— BEGIN Records for this task —

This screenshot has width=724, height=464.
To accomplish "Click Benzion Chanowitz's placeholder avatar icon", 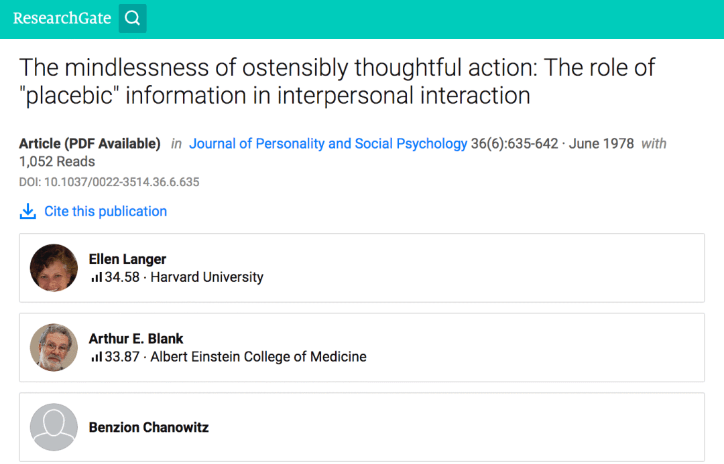I will click(54, 427).
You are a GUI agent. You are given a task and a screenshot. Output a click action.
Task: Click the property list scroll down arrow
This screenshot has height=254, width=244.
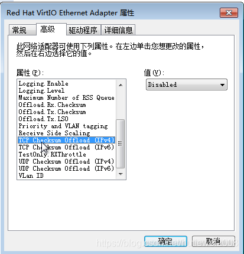click(x=121, y=174)
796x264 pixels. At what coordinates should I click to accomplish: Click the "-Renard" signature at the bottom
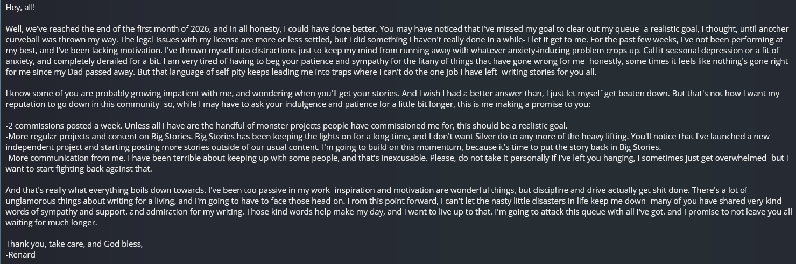tap(20, 255)
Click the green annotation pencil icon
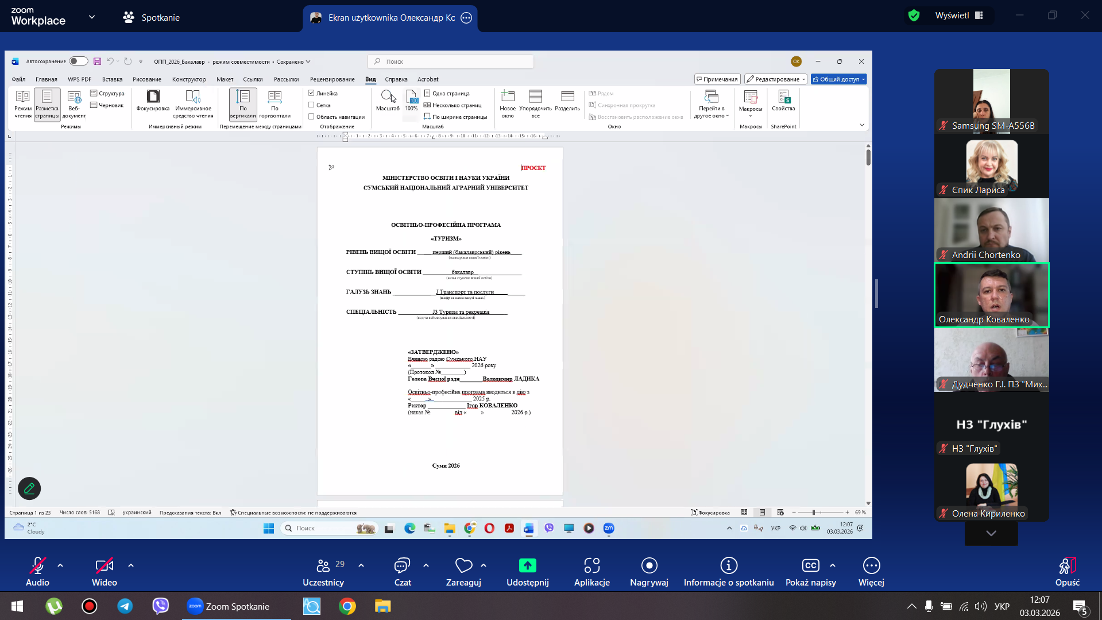This screenshot has height=620, width=1102. point(29,488)
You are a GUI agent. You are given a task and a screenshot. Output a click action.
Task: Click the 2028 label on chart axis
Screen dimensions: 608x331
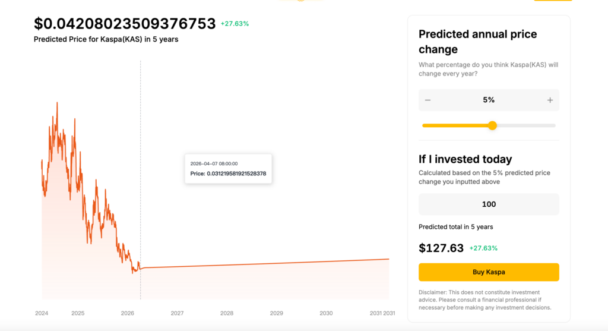tap(227, 313)
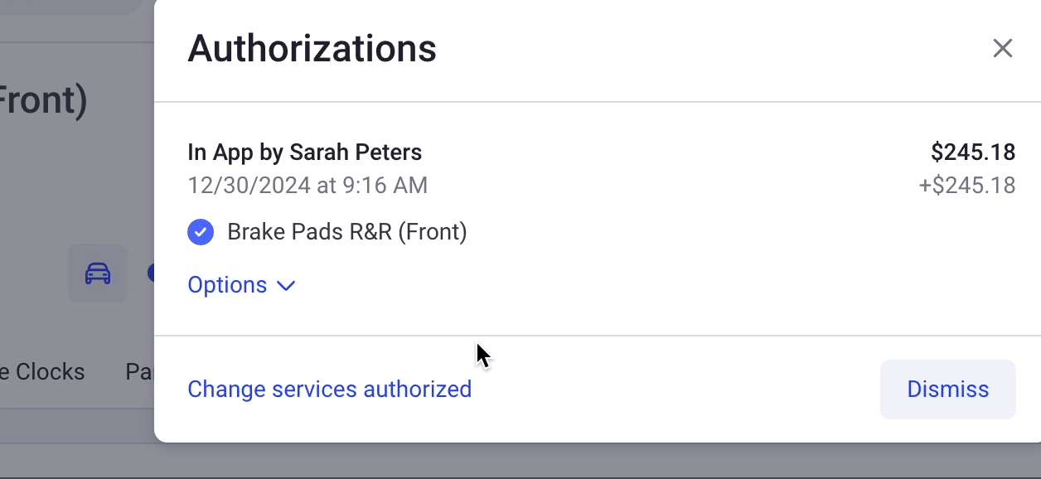Open Change services authorized
The image size is (1041, 479).
coord(329,389)
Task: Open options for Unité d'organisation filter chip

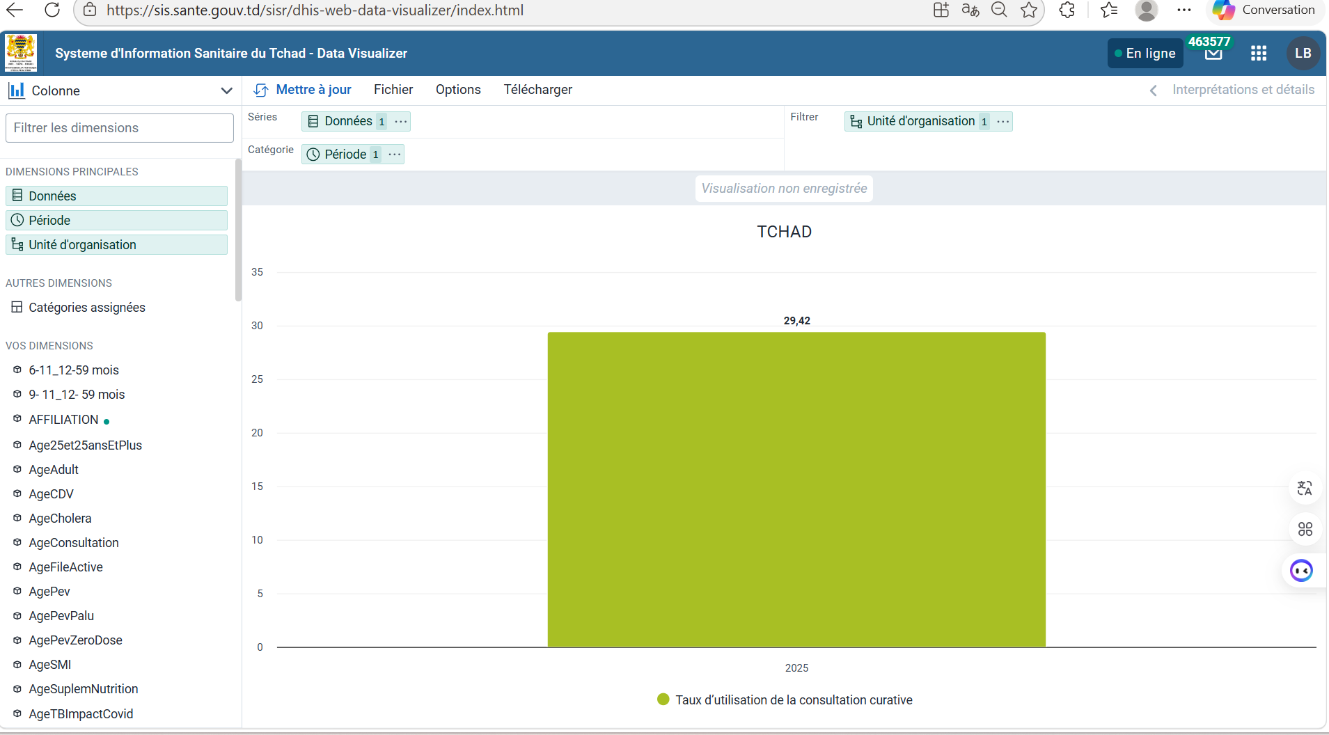Action: pyautogui.click(x=1002, y=122)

— END Records for this task —

→ **Stated problem**: Set down the lines running from the line that contains "796x264 pixels. At" up to and including the line that contains "coord(329,389)", repeating them exactly, with the pictures left out.

→ **Solution to the exercise**:
796x264 pixels. At what coordinates should I click to accomplish: Click the "-Renard" signature at the bottom
tap(20, 255)
Click the green annotation pencil icon
This screenshot has height=620, width=1102. point(29,488)
You are a GUI agent. You are given a task and a screenshot. Output a click action.
Task: Click the 2028 label on chart axis
Screen dimensions: 608x331
tap(227, 313)
Open Change services authorized
The image size is (1041, 479).
coord(329,389)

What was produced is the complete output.